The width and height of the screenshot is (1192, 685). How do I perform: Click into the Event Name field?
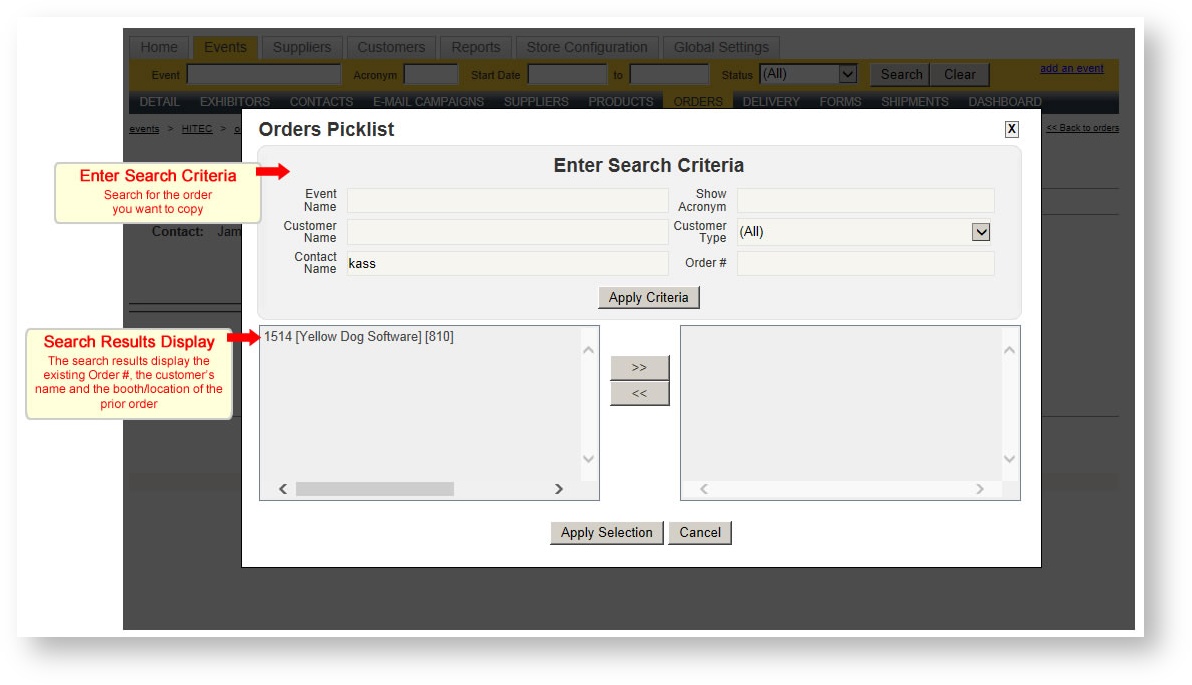(x=507, y=201)
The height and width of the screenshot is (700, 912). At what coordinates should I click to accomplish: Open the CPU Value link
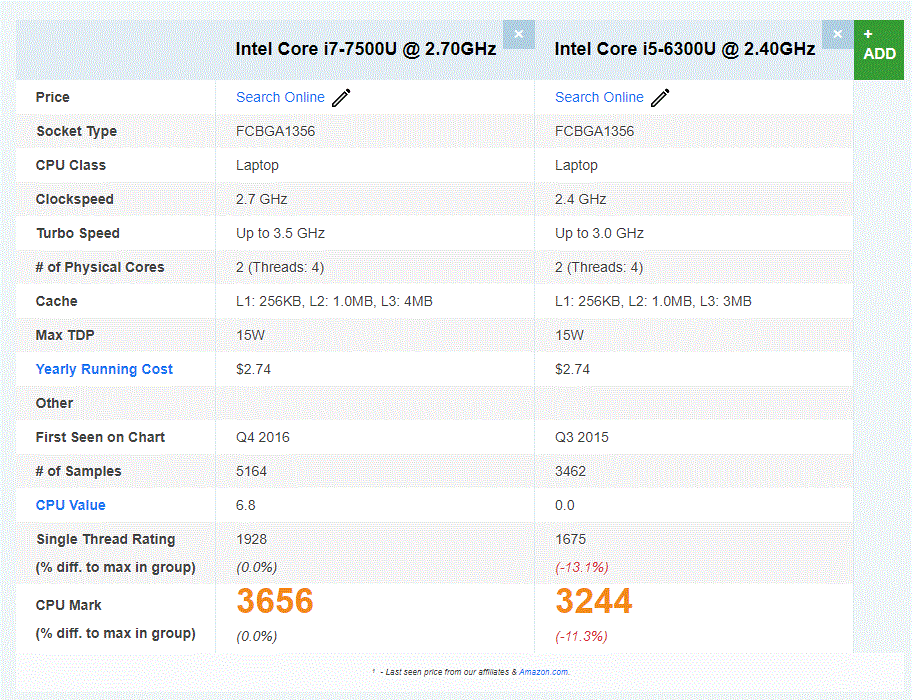click(70, 505)
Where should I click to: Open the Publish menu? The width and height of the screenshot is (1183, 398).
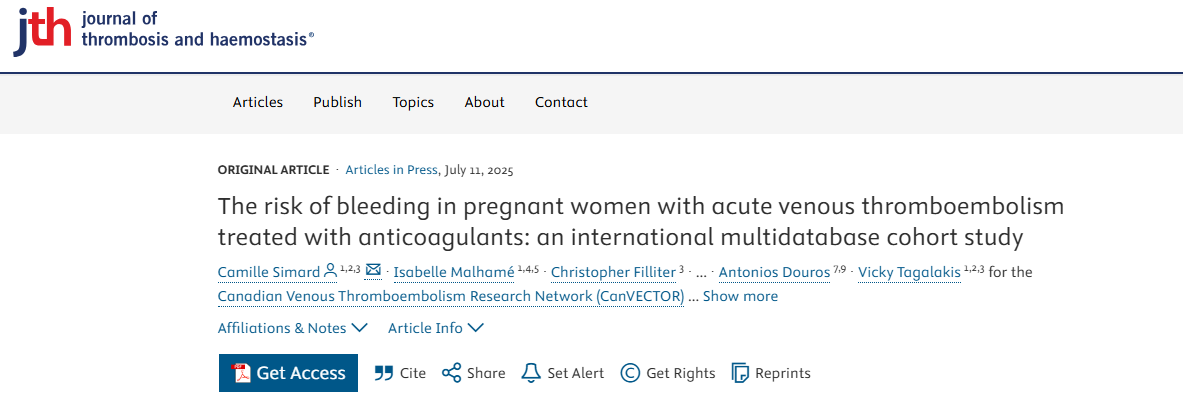coord(338,103)
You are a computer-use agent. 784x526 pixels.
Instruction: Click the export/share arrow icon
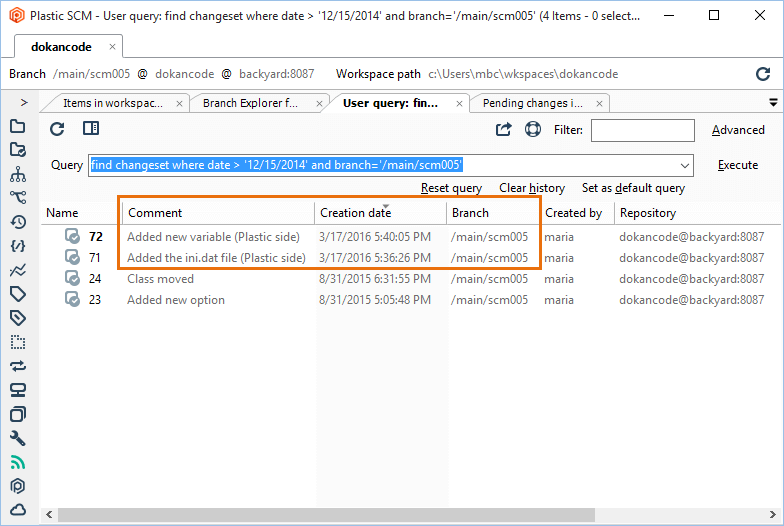point(503,129)
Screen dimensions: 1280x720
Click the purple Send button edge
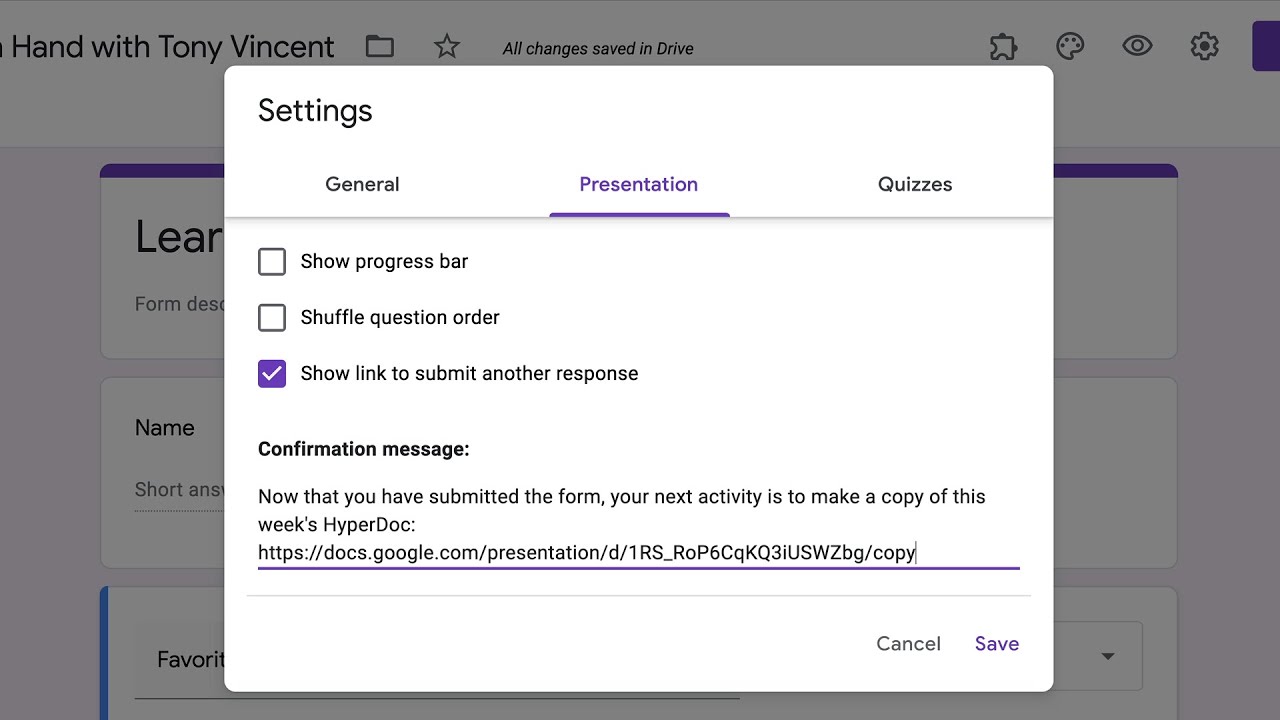1266,46
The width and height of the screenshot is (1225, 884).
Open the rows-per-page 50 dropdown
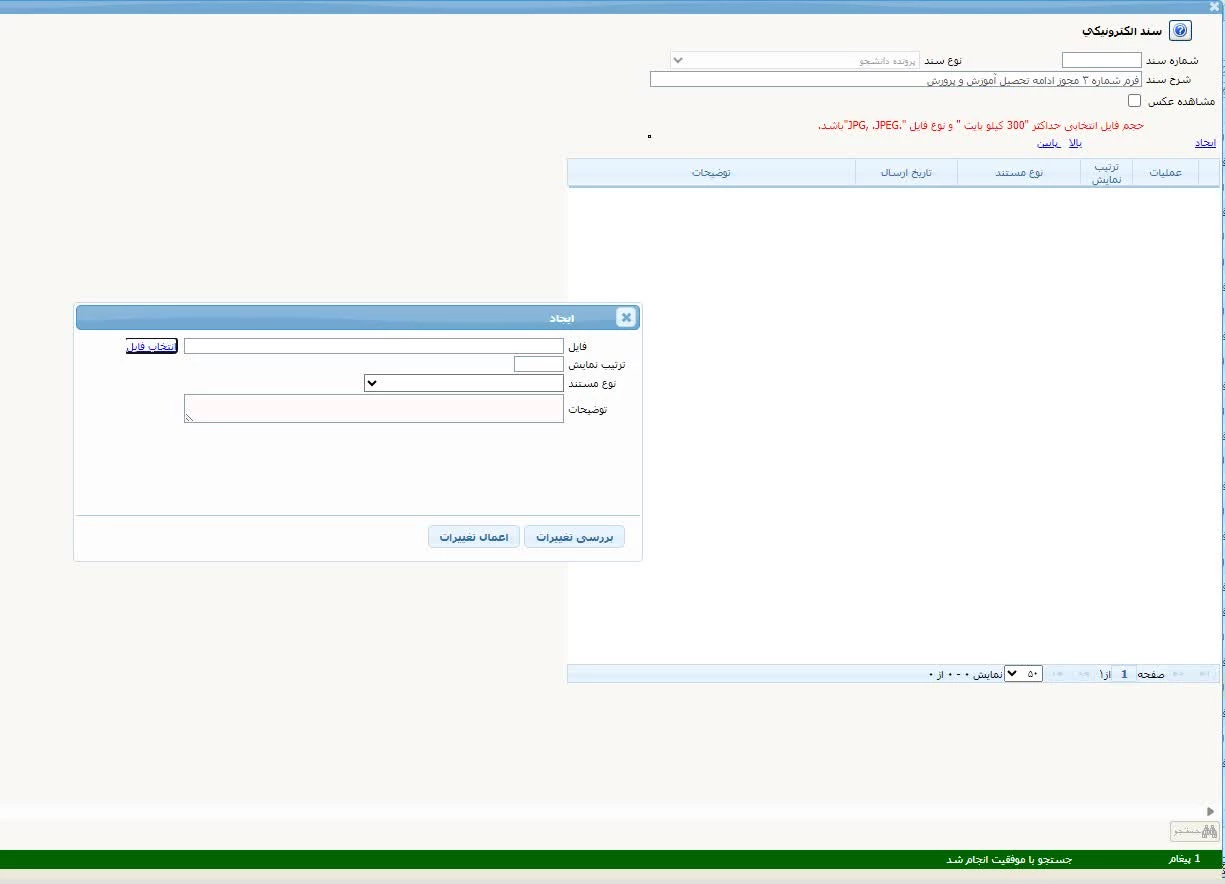coord(1023,674)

TASK GOAL | Take the line that holds "You are a computer-use agent. 784x526 pixels." as the start and the last line of the data as the end. Copy only those lines exactly, both ends included, except the pictures.

YOUR SOLUTION |
You are a computer-use agent. 784x526 pixels.
Instruction: Click the export/share arrow icon
point(503,129)
Screen dimensions: 1280x720
Click the purple Send button edge
1266,46
The width and height of the screenshot is (1225, 884).
Open the rows-per-page 50 dropdown
coord(1023,674)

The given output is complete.